Here are some of the highlights we have accomplished thus far:
- OPM was ranked among the top-five agencies in OpenTheGovernment.org’s first assessment of Open Government plans throughout the Executive Branch.
- We received a Leading Practices Award from the White House for our Flagship initiative to bring knowledge management and collaborative technologies to OPM.
- We formed a governance structure with representation from throughout OPM and from external stakeholders. Participants from field offices and the union have played vital roles as members of our six Open Government teams. This structure has allowed us to use an inductive approach and incorporate ideas from other agencies, academia, and non-profit institutions by working together across internal and external boundaries. In this way, we collaborate to make meaningful change at OPM.
- In July the Open Government Team launched a centralized depository of Frequently Asked Questions (FAQs), which is a dynamic method to respond to stakeholder questions, while allowing our employees to post responses to the web in real time. This allows OPM to communicate our various program messages and even become proactive with our announcements to the public. The depository of questions and answers is, in essence, a topical dictionary of interesting mission-related facts. Users are required to search the data base, which has artificial intelligence functionality; it also allows email inquiries. If used properly, the depository’s responses will expand, giving our stakeholders an opportunity for better “self service” before requesting assistance with commonly asked questions. The site is located at http://www.opm.gov/FAQs/
- We instituted IdeaFactory in January. This is a crowd-sourcing tool created using open source code provided by Transportation Security Administration (TSA). This tool promotes the sharing of ideas to improve agency processes and saves money by listening to staff suggestions in a purposeful way. This tool leverages the power of inter-agency collaboration at its Contracting and Acquisition best, because the code can be shared federal government-wide sparing unnecessary start-up costs for sharing applications.
- The Open Government team submitted a Communication and Collaboration plan to insure the conversation about openness principles and create opportunities for collaboration across the agency as well as to provide avenues for continued participation and collaboration with our stakeholders externally.
- OPM hosted 75 guests in an Open Government summit sponsored by the Open Forum Foundation in mid February. The purpose of the event was to stimulate and document new thinking in the area of transparency and creating an open culture. The summit was structured as a Focus Forum; a collaborative event that fostered innovative thinking and solutions on the topic of openness. OPM was joined by other Federal agencies, academia, non-profit organizations and union membership to explore the benefits of taking ownership of transparency and ‘baking it’ into the work we do in our respective organizations, thereby creating a sustainable culture of openness. The summit provided an opportunity for participants to engage in collaborative discussions about Open Government best-practices, challenges, and innovations that span multiple agencies. The collective knowledge gained from the discussions will be used to develop an inter-agency Guide to Owning Transparency, which will be made available for use by all agencies. This information will assist agencies in taking concrete steps toward developing strategies to enable transparency, as subscribed in the White House Open Government Directive issued December 8, 2009.

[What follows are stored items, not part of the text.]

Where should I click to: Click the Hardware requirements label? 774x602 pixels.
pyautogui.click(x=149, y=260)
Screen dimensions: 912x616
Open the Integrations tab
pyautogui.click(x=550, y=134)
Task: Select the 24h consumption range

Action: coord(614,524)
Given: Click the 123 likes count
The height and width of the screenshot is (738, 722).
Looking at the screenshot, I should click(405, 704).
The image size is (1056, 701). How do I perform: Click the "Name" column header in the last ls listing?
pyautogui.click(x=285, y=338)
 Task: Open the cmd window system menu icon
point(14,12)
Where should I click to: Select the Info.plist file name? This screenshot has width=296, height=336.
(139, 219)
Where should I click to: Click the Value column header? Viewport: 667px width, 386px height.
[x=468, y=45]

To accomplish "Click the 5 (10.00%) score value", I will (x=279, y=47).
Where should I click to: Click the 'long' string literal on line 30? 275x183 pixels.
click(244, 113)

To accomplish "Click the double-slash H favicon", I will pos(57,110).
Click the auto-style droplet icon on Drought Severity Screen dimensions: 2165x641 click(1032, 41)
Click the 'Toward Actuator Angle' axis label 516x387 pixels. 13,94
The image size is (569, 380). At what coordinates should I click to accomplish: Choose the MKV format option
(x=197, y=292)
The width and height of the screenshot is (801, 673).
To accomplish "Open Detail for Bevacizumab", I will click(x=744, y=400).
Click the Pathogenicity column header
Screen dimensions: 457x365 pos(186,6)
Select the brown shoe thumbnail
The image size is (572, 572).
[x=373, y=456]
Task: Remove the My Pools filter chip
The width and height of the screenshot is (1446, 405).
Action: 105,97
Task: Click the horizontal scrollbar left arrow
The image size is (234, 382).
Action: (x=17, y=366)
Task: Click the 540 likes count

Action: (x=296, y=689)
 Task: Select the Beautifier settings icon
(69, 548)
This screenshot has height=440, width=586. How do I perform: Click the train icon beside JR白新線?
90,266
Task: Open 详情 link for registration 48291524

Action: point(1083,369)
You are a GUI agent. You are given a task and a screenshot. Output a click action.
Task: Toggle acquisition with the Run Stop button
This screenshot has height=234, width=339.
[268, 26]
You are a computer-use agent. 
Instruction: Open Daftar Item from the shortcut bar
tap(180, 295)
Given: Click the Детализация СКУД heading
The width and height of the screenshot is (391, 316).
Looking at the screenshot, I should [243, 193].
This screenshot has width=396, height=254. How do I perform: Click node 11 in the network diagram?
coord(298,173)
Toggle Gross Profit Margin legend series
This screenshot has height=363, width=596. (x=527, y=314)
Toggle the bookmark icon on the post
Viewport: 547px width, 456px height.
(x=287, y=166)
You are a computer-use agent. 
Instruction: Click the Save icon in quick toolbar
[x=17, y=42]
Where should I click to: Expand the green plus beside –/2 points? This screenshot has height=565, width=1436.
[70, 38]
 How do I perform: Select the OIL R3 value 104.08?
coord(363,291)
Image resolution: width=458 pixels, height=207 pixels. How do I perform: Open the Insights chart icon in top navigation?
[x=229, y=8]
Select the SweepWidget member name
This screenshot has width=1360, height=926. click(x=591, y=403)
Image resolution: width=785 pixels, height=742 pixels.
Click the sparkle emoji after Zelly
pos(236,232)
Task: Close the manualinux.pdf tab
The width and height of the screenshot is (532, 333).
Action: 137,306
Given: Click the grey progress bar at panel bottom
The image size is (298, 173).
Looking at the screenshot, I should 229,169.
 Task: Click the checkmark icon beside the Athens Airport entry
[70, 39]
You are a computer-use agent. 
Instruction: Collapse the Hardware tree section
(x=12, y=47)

- We have taken some major steps toward providing proactive disclosure of our Executive and Managerial point of contacts on the web using an organizational tree approach. Phase II enhancements will move the tool from an informational to a collaborative experience for our external stakeholders by using a topical integration of our organizations with our Searchable Frequently Asked Questions tool. This tool will field questions and provide contact information as needed.
- Lastly, in collaboration with our union, OPM has focused on an initiative to establish an agency-wide learning and career center. The purpose of this center is to promote and value continuous learning and development agency-wide as well as to develop an open, knowledge creation and sharing culture. This cultural change is also fostered by the start of a Pilot Mentoring program in March with 78 participants. The agency-wide program is scheduled to begin in mid summer.
We are moving forward with implementing the rest of OPM’s Open Government Plan by focusing on ways in which we can build a culture that truly values openness - collaboration, participation and transparency - and learn how it can help us better do our jobs and fulfill our mission to recruit, retain, and honor a world-class workforce to serve the American people.